What do you need to know about the Centers for Medicare & Medicaid Services (CMS) proposed hypoglycemia measure?
Better Quality of Care
This measure would incentivize hospitals to implement clinical workflows that facilitate evidence-based management of diabetes to reduce the likelihood of hypoglycemia events.
Improved Patient Outcomes
This measure may result in fewer patients experiencing adverse events associated with low blood sugar, such as acute symptoms including dizziness, confusion or loss of consciousness.
The proportion of hospitalized patients age 18 years and older with hypoglycemia.
A glucose value of less than 40 mg/dL following the administration of an antihyperglycemic medication in the 24 hours prior to the low blood glucose event, and with no subsequent lab test for glucose with a resulting value greater than 80 mg/dL within five minutes of the low glucose event.
- Hypoglycemia events in the hospital are among the most common adverse drug events. In 2004, an estimated 888,000 adverse drug events (ADEs) occurred among hospitalized Medicare patients in the United States.1,2
- In a study published by the Office of the Inspector General (OIG), ADEs represent one-third of all adverse events in hospitals among Medicare patients; of those events, hypoglycemia represented the third most common ADE.3 Hypoglycemia is associated with increased in-hospital mortality,4,5,6 longer hospital stays,4,6,7 and higher medical costs.4
- Rates of inpatient hypoglycemia events are considered an indicator of the quality of care provided by a hospital. Severe hypoglycemia events are largely avoidable by careful use of antihyperglycemic medication. Moreover, the rate of severe hypoglycemia varies across hospitals, indicating an opportunity for improvement in care.

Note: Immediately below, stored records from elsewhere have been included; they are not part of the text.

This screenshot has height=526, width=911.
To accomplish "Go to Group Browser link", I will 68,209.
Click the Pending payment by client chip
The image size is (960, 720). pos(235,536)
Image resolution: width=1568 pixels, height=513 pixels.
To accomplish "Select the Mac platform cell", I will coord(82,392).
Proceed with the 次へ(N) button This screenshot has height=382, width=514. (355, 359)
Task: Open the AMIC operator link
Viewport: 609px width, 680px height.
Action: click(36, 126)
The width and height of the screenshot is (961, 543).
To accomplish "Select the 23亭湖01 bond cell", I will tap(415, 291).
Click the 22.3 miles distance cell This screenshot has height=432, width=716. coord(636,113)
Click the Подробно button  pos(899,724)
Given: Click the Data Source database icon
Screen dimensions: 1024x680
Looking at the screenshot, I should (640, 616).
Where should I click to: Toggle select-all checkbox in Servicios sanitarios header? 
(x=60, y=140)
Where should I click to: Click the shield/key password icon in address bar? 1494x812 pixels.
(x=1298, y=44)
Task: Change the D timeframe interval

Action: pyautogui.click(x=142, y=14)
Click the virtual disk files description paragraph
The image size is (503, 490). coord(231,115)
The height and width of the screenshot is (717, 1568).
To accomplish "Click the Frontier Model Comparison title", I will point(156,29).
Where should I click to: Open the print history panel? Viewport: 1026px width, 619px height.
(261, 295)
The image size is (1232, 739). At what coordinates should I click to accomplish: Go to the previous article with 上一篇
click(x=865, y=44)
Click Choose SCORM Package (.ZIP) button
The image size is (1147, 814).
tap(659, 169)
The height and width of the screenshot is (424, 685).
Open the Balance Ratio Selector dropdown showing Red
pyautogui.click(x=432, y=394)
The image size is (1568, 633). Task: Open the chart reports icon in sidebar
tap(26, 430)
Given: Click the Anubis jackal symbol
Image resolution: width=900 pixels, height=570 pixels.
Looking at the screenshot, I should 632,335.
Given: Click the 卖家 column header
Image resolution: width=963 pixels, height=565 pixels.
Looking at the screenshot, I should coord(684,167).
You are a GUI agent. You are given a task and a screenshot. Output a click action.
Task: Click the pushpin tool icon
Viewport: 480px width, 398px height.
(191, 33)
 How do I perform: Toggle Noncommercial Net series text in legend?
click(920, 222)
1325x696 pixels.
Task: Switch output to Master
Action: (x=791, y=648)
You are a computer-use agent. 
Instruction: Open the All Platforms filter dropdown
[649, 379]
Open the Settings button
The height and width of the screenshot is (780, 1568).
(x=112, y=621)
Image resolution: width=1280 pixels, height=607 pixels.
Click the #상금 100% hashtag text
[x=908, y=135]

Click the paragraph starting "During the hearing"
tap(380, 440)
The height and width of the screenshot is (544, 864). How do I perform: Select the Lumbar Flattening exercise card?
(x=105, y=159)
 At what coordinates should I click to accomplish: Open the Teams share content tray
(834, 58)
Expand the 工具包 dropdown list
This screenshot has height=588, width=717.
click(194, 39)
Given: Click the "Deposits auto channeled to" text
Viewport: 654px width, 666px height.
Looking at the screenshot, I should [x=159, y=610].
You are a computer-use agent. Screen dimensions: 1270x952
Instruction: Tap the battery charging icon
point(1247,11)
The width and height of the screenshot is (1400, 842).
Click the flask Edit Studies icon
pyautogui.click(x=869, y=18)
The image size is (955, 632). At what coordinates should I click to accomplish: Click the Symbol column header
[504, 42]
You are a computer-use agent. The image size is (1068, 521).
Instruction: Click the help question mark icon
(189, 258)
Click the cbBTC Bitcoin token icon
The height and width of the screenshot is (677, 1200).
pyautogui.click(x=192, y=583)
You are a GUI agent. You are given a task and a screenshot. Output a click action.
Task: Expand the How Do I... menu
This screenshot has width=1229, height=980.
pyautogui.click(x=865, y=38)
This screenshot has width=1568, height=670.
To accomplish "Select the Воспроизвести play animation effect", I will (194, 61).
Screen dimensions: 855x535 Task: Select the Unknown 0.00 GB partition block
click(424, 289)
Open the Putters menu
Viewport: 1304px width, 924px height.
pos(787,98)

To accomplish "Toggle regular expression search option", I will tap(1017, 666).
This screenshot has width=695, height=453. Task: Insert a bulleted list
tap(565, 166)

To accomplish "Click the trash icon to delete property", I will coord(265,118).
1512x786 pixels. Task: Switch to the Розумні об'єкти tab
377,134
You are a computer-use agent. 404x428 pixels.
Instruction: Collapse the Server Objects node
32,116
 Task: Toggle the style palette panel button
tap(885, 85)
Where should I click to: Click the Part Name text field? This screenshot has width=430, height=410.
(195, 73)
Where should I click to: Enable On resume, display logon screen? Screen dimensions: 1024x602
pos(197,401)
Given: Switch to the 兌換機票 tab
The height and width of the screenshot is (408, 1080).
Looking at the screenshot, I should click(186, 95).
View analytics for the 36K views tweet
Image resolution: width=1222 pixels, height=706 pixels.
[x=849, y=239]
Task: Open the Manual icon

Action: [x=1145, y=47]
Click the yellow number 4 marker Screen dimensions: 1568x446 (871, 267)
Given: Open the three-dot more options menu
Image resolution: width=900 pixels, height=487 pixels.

- The Agency for Healthcare Research and Quality (AHRQ) identified insulin and other hypoglycemic agents as high alert medications and associated adverse events to be included as a measure in the Medicare Patient Safety Monitoring System (MPSMS).1
- Measuring hypoglycemia events in the hospital setting will provide hospitals with reliable and timely measurement of their hypoglycemia event rates. This will fill a gap in measurement and provide incentives for hospital quality improvement.
This measure is a re-specification of a National Quality Forum endorsed measure of hypoglycemia (NQF # 2363 Glycemic Control – Hypoglycemia), originally developed by the Health Services Advisory Group (HSAG). NQF #2363 measure was fully developed, but was not electronically specified and is not in use in CMS programs. Hypoglycemia is a high priority measurement area identified as part of the Hospital Harm Performance Measure development and therefore we are adapting and re-specifying the NQF endorsed measure for future CMS use.
- Classen, D.C., Jaser, L. & Budnitz, D.S. (2010). Adverse drug events among hospitalized Medicare patients: epidemiology and national estimates from a new approach to surveillance. Jt. Comission J Qual Patient Saf, 36(1), 12-21.
- National Quality Forum. (2010). Prioritization of high-impact Medicare conditions and measure gaps: measure prioritization advisory committee report. Washington, D.C.: NQF. Retrieved from http://www.qualityforum.org/projects/prioritization.aspx?section= MeasurePrioritizatinAdvisoryCommitteeReport2010-05-24.
- Office of the Inspector General. (2010). Adverse events in hospitals: national incidence among Medicare beneficiaries. OIG. Retrieved from http://oig.hhs.gov/oei/reports/oei-06-09-00090.pdf.
- Curkendall, S. M., Natoli, J. L., Alexander, C. M., Nathanson, B. H., Haidar, T., & Dubois, R. W. (2009). The economic and clinical impact of inpatient diabetic hypoglycemia. Endocr Pract, 15(4), 302- 312.
- Krinsley, J. & Grover, A. (2007). Severe hypoglycemia in critically ill patients: risk factors and outcomes. Critical Care Medicine, 35(10), 2262-2267.
- Turchin, A., Matheny, M. E., Shubina, M., Scanlon, J. V., Greenwood, B., & Pendergrass, M. L. (2009). Hypoglycemia and clinical outcomes in patients with diabetes hospitalized in the general ward. Diabetes Care, 32(7), 1153-1157.
- Krinsley, J., Schultz, M. J., Spronk, P. E., van Braam Houckgeest, F., van der Sluijs, J. P., Melot, C., & Preiser J. (2011). Mild hypoglycemia is strongly associated with increased intensive care unit length of stay. Annals of Intensive Care, 1(49).